[rsbac] New decision module UDF

[Amon Ott]

Hello all!

We now have a new decision module User Space Decision Facility (UDF),
which is mostly meant as replacement for DAZ (Dazuko) for malware
scanning. So far, it is only in the 3.10 git repository, but a new
release 1.4.8 will soon come with it. So far, it has done well in
several tests in product environments.

To keep module numbers consistent within 1.4 versions, I have decided to
remove the PM module, which has neither been updated nor known to be
used anywhere for several years, and use its number for UDF.

This is the Kconfig help text:

          User Space Decision Facility (UDF) allows to register a user
          space program (checker) through RSBAC proc interface or kernel
          parameter rsbac_udf_checker=/path/to/prog to be called for
          decisions, e.g. a virus scanner wrapper.
          The request types leading to a check are listed in
          include/rsbac/adf_main.h in the macro RSBAC_UDF_REQUEST_VECTOR.
          Checking results may optionally be cached, see
          CONFIG_RSBAC_UDF_CACHE below.

          To avoid loops, the checker program should be marked as
          udf_checker to bypass checking for this program.
          Only UDF security administrators are allowed to modify udf_checked
          or udf_checker.

          The checker program has to exit with 0 for "allow", 1 for "deny",
          254 for "temporary failure, allow" (do not cache) or 255 for
          "temporary failure, deny" (do not cache).
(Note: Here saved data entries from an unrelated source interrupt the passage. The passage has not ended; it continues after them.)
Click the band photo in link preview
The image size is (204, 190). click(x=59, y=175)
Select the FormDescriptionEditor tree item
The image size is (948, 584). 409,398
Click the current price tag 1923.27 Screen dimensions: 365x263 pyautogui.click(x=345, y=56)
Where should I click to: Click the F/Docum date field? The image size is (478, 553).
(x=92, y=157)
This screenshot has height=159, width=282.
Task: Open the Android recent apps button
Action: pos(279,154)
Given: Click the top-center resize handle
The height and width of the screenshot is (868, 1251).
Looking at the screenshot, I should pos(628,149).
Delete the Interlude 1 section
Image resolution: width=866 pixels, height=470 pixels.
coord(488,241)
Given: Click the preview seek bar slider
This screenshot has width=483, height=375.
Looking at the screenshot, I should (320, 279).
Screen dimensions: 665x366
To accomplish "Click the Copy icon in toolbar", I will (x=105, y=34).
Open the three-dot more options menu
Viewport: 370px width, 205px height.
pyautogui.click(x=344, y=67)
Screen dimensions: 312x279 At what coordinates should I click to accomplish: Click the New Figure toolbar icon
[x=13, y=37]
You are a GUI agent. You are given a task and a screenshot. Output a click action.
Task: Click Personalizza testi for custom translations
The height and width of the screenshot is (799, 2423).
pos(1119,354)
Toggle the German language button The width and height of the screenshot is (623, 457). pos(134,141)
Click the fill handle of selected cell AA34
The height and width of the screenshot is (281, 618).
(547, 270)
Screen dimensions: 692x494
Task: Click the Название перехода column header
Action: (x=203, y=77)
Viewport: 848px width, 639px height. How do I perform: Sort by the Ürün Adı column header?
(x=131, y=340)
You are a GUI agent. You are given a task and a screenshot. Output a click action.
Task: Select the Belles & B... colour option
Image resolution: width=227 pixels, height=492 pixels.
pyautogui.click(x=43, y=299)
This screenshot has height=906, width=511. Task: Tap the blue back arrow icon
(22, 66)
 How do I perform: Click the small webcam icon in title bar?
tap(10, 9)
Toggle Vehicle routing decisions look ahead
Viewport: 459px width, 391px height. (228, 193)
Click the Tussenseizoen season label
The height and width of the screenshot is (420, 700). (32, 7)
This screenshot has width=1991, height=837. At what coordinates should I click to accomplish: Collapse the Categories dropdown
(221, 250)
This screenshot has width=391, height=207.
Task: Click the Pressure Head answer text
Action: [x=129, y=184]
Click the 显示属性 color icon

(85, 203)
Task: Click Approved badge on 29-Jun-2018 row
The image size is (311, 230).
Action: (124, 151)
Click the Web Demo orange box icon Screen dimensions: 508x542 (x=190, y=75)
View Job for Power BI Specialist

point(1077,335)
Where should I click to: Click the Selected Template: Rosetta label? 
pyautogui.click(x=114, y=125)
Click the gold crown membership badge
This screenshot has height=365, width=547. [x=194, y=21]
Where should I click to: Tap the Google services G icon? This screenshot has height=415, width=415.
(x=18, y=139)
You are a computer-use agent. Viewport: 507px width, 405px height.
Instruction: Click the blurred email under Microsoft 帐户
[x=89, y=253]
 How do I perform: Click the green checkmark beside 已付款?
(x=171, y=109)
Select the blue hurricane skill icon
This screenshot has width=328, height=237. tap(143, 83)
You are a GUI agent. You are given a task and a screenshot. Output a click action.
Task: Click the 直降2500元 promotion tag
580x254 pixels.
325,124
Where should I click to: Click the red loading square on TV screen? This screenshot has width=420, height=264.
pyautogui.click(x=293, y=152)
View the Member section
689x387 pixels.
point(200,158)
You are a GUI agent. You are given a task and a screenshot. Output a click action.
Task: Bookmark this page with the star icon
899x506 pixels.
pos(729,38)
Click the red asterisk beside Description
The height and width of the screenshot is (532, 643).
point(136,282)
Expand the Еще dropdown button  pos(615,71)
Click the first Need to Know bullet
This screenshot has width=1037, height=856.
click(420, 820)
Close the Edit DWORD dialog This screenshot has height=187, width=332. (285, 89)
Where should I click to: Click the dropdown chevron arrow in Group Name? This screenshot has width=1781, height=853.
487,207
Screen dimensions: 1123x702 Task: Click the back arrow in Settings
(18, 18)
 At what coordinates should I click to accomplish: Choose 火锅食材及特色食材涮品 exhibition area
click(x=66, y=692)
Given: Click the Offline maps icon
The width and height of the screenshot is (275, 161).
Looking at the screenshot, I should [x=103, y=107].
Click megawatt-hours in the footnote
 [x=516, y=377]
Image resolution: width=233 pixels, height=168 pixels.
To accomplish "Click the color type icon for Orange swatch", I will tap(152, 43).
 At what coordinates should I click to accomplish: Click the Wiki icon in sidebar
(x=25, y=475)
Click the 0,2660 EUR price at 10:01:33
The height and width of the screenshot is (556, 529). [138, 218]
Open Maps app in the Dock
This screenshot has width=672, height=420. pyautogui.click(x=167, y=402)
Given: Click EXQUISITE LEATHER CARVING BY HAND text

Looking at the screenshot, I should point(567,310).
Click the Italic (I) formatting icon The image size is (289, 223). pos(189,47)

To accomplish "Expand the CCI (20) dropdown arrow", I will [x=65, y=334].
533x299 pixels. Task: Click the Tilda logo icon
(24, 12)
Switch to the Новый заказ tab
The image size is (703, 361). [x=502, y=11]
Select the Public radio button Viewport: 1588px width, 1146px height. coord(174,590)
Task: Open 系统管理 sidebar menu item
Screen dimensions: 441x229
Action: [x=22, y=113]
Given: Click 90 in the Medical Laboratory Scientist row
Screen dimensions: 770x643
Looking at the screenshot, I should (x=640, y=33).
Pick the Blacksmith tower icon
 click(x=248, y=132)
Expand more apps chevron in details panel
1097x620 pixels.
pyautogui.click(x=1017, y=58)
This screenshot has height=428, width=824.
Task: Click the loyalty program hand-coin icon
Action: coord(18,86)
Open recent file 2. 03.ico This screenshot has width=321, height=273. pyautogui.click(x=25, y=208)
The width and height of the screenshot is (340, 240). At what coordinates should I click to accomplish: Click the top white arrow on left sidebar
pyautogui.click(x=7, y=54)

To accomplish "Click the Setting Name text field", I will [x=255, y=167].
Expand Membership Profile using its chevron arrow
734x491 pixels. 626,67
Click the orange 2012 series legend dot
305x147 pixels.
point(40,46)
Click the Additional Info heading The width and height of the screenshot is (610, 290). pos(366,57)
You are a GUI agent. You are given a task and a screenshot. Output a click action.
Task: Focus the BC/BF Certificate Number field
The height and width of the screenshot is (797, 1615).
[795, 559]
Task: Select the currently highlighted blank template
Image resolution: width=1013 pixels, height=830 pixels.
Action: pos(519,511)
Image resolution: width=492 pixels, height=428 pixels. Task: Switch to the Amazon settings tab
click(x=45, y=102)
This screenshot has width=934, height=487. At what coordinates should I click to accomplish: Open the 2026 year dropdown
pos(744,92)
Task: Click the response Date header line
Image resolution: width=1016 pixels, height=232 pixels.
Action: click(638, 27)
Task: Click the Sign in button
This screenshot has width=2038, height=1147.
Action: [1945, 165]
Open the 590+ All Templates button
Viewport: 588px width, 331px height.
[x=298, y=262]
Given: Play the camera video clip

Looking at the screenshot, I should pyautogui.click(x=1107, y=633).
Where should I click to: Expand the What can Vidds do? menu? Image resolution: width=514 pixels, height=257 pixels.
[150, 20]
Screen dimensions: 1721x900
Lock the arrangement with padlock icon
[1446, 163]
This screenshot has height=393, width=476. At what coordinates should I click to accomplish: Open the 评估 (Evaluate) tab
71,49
Any other exit code is
          undefined, but for now treated as "deny". If the checker got
          killed by a signal, it is treated as "temporary failure, deny".

          Please note that the checker is started as user mode process,
          but with attributes inherited from kernel context. E.g. its RC
          role is the kernel role, explicitly set a force role for the
          checker to have different rights.



Amon.
-- 
http://www.rsbac.org - GnuPG: 2048g/5DEAAA30 2002-10-22